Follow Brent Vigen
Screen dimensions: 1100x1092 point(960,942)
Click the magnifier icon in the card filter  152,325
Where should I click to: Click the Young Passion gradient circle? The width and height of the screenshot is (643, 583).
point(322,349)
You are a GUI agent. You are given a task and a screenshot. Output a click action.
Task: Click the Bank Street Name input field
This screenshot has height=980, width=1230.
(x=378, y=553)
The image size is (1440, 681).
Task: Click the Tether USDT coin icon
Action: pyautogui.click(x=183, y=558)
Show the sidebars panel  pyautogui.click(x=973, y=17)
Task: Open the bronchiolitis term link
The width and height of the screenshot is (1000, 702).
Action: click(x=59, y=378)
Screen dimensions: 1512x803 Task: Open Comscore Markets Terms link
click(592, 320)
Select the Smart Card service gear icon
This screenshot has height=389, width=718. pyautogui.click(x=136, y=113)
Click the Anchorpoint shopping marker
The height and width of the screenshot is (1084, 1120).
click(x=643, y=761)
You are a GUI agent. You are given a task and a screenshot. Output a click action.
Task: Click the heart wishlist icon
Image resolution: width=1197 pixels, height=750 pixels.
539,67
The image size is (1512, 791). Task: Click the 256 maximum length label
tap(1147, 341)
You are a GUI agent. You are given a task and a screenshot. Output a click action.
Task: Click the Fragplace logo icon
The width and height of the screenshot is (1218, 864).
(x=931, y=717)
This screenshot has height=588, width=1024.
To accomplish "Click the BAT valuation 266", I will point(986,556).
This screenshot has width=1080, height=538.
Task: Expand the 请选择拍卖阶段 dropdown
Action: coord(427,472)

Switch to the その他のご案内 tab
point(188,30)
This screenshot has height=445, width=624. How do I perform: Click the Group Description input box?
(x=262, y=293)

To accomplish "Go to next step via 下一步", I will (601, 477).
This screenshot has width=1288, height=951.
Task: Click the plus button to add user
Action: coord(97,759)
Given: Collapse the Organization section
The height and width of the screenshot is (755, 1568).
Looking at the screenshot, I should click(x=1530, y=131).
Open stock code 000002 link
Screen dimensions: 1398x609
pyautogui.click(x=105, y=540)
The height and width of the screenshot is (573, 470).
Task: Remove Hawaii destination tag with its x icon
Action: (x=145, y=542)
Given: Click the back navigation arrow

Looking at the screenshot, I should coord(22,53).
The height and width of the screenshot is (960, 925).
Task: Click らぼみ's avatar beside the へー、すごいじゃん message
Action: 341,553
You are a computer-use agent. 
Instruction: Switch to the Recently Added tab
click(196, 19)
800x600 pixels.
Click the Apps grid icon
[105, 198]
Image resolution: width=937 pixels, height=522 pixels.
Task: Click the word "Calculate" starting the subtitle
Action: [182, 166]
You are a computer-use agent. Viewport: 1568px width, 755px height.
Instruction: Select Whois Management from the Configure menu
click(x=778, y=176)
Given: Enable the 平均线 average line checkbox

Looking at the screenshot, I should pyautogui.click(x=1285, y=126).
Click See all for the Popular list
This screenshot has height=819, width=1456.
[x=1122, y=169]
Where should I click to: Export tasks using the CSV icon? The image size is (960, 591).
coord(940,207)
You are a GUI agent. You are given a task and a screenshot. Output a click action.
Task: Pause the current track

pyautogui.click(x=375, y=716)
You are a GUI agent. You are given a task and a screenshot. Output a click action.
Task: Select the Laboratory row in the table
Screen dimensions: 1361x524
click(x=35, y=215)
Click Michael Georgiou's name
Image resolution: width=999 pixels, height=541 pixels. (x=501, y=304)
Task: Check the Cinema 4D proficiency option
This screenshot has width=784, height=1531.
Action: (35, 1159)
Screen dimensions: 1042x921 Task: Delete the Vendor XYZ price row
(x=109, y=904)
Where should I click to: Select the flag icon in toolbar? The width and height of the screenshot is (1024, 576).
.....
# Description of the task:
Render everything from the line containing "Where should I click to: Export" down to the end of the items as a Markdown table with columns Row and Text, numbering each line and leaving out blank lines.

# Output of the task:
| Row | Text |
|---|---|
| 1 | Where should I click to: Export tasks using the CSV icon? The image size is (960, 591). |
| 2 | coord(940,207) |
| 3 | You are a GUI agent. You are given a task and a screenshot. Output a click action. |
| 4 | Task: Pause the current track |
| 5 | pyautogui.click(x=375, y=716) |
| 6 | You are a GUI agent. You are given a task and a screenshot. Output a click action. |
| 7 | Task: Select the Laboratory row in the table |
| 8 | Screen dimensions: 1361x524 |
| 9 | click(x=35, y=215) |
| 10 | Click Michael Georgiou's name |
| 11 | Image resolution: width=999 pixels, height=541 pixels. (x=501, y=304) |
| 12 | Task: Check the Cinema 4D proficiency option |
| 13 | This screenshot has width=784, height=1531. |
| 14 | Action: (35, 1159) |
| 15 | Screen dimensions: 1042x921 Task: Delete the Vendor XYZ price row |
| 16 | (x=109, y=904) |
| 17 | Where should I click to: Select the flag icon in toolbar? The width and height of the screenshot is (1024, 576). |